■ WHAT YOU SHOULD DO ■
All of the entries are to be repeated exactly, with no pictures included.

■ Dataset items ■

Segment Open

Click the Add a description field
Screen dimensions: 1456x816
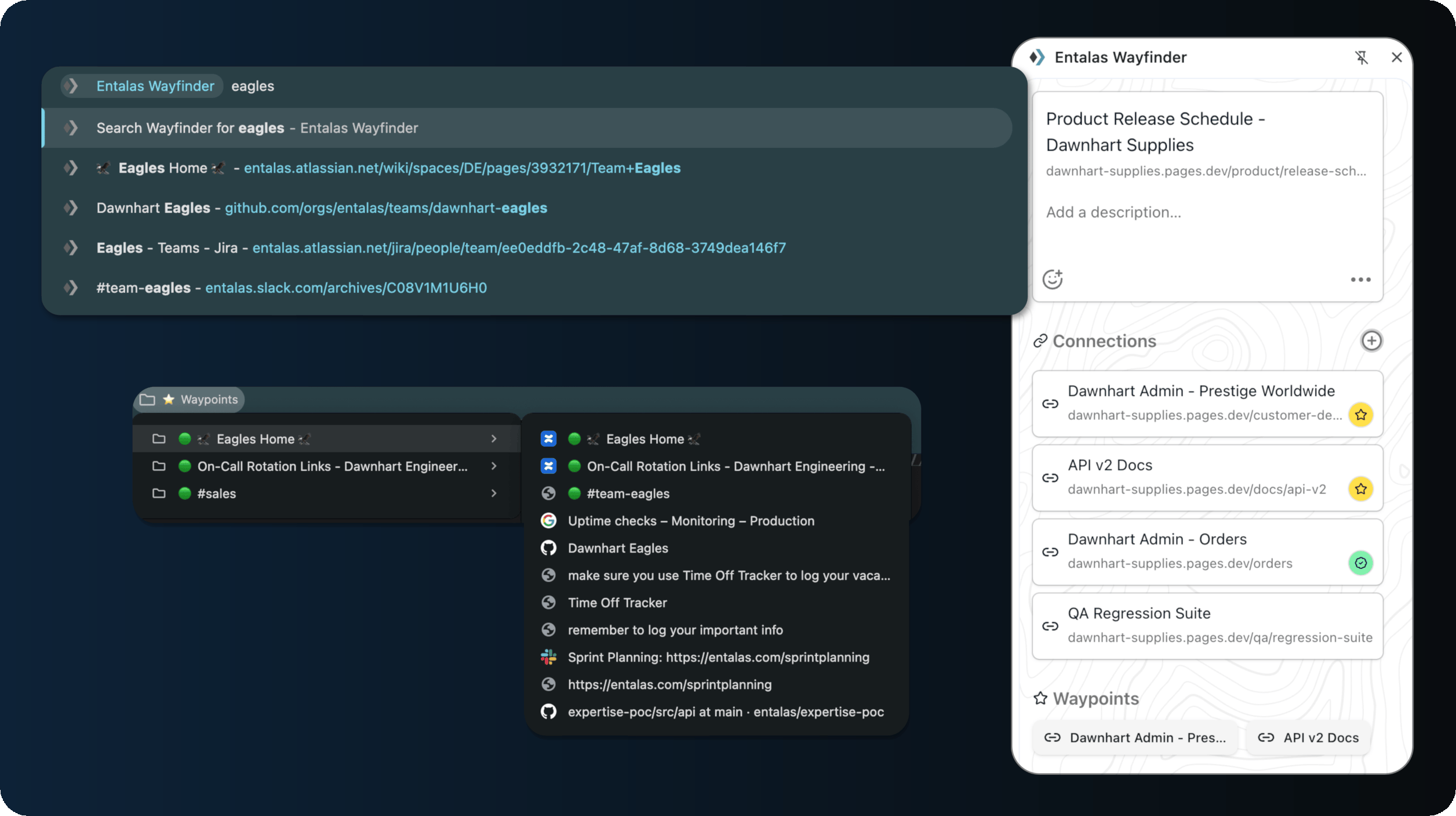[x=1113, y=212]
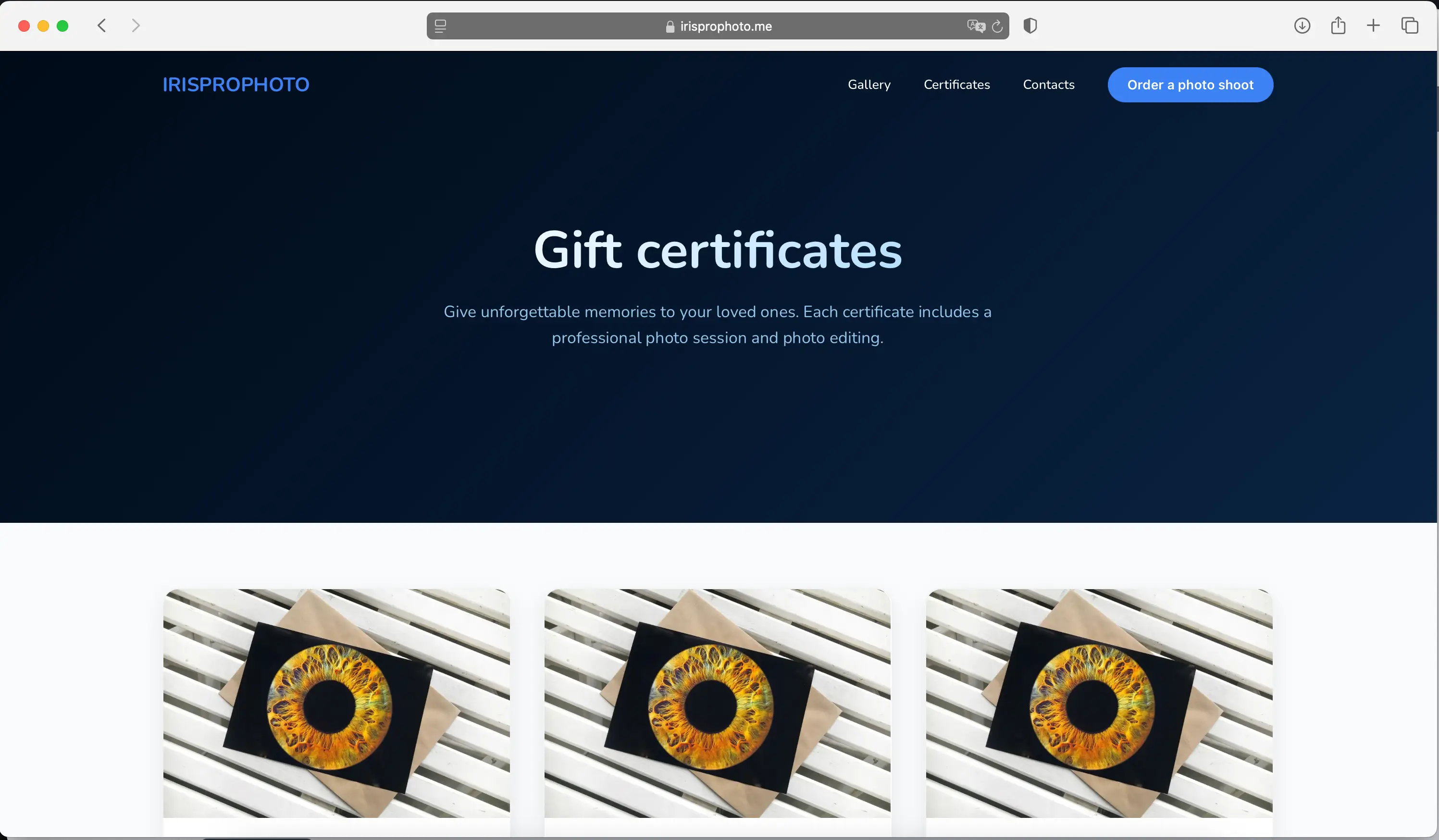Show downloads with the download icon
Screen dimensions: 1439x840
point(1302,25)
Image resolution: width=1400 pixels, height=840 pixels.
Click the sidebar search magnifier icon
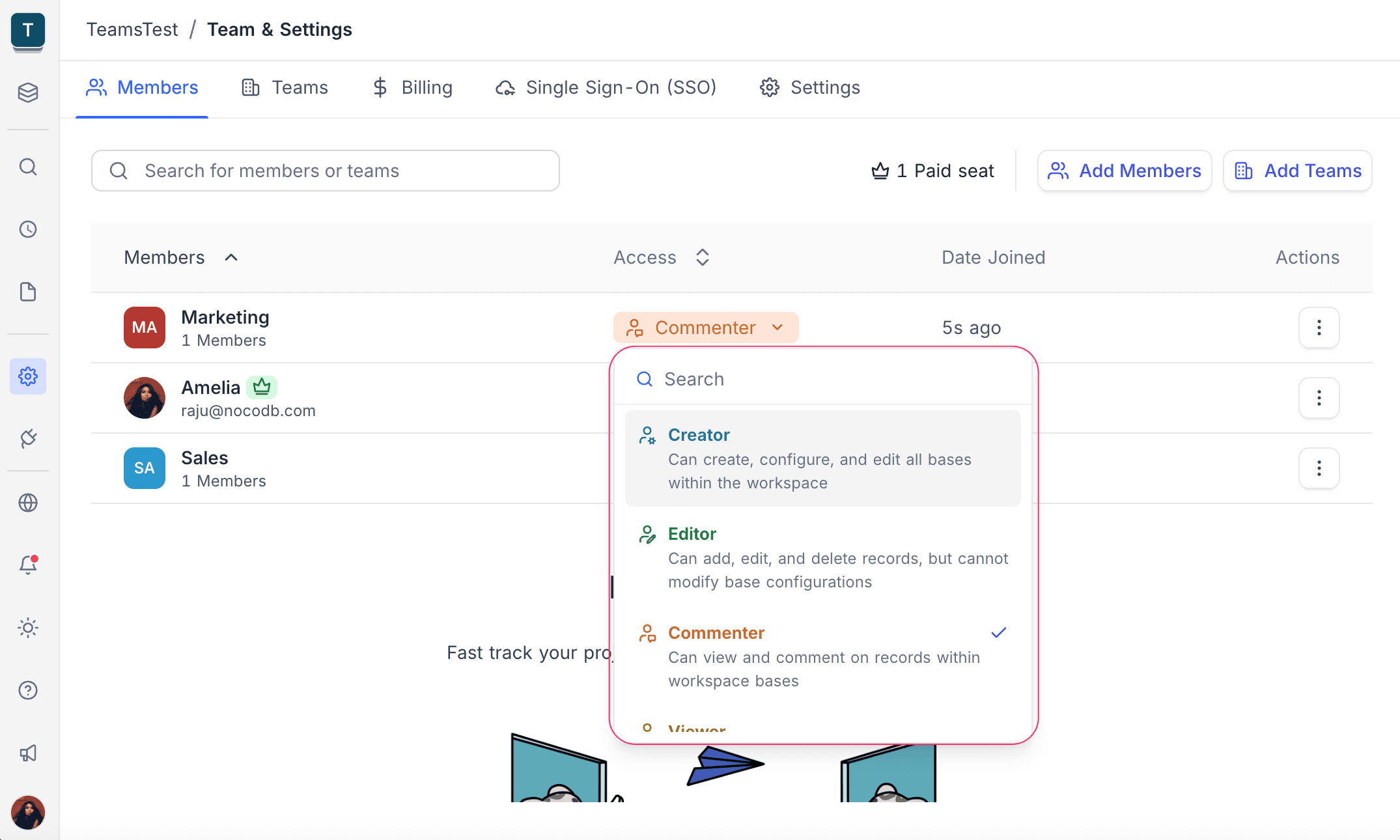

Segment Closed

■ RESULT OF THIS TASK ■
Click the Add a description field
Screen dimensions: 1456x816
[x=1113, y=212]
Show downloads with the download icon
Screen dimensions: 1439x840
point(1302,25)
Image resolution: width=1400 pixels, height=840 pixels.
Click the sidebar search magnifier icon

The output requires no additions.